Зампрокурора перегнулся к нему через стол настолько близко, что казалось, уже собирается его целовать взасос:

– Я бы хотел, чтобы вы довели наш разговор до сведения вашего шефа. Это истинный прораб перестройки. Вообще я хотел бы с ним пересечься. Тет-а-тет. Есть идеи…

И тут-то Пальчиков не отказал себе в удовольствии посмотреть, как будет меняться лицо этого прогрессиста.

– С удовольствием выполнил бы вашу просьбу. Но разве вы еще не знаете, что со вчерашнего дня у нас новый шеф? В газетах об этом будет напечатано завтра. Да, да, вы угадали – это именно он. Как о нем говорят – кристальный коммунист.

Зампрокурора привстал, и было видно, как от необходимости немедленной переориентировки подламываются его наполеоновские ножки. Но он собрался и организованно расцвел лицом от радости.

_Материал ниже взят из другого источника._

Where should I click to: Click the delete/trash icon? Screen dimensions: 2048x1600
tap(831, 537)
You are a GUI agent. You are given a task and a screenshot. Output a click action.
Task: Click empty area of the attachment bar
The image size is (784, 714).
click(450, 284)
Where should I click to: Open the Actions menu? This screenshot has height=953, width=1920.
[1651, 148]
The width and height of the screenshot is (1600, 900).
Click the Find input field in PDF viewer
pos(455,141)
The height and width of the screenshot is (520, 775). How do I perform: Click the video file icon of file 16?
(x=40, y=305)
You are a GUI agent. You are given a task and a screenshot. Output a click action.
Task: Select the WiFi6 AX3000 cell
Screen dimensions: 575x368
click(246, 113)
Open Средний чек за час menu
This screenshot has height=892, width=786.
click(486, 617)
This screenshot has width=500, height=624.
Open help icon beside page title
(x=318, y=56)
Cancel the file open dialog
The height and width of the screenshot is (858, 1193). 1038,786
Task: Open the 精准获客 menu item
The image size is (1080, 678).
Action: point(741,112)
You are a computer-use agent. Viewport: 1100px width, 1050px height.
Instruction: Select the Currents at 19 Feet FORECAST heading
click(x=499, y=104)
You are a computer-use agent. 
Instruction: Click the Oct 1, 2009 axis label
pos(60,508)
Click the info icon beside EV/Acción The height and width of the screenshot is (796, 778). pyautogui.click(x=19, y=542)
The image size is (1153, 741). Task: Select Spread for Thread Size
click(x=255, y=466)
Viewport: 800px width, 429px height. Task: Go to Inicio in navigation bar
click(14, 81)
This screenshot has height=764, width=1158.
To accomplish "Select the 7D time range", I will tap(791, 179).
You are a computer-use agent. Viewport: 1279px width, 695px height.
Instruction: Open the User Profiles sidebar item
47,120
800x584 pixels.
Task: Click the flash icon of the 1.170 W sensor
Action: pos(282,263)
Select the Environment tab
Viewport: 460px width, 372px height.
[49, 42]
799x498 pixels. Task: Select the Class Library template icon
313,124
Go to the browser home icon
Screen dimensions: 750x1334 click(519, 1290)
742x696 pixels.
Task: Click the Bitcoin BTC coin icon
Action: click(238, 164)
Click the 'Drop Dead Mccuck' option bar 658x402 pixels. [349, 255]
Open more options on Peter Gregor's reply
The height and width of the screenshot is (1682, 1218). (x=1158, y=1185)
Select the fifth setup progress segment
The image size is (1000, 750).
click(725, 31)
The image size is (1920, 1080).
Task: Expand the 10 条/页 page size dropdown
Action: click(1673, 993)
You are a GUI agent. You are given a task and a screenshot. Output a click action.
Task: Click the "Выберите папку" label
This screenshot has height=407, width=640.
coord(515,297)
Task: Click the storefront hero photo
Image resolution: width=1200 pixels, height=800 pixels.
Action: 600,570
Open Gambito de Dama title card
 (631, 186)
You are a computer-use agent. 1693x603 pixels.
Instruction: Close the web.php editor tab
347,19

– Наконец-то! – воскликнул он. – У руля нужны именно кристальные коммунисты, а не те, кто под видом перестройки разваливает великую державу… Хватит разгула демократии. – А затем снова перешел на конспиративное выдыхание слов, только уже более державных: – Тем более мне необходима встреча с вашим новым шефом, тем более. Я должен открыть ему глаза на ситуацию в нашей области, близкую к заговору против социализма. Наш областной прокурор при всей его показной партийности уже давно марионетка антисоветских экстремистов. Дело о паровозе – это пример дискредитации социалистических идеалов нашего народа. Разрезать на металлолом этого пробитого осколками снарядов стального героя гражданской войны и Великой Отечественной, продавать по весу кусками заслуженного ветерана первых пятилеток – это же политическая вивисекция… Пора спасать державу…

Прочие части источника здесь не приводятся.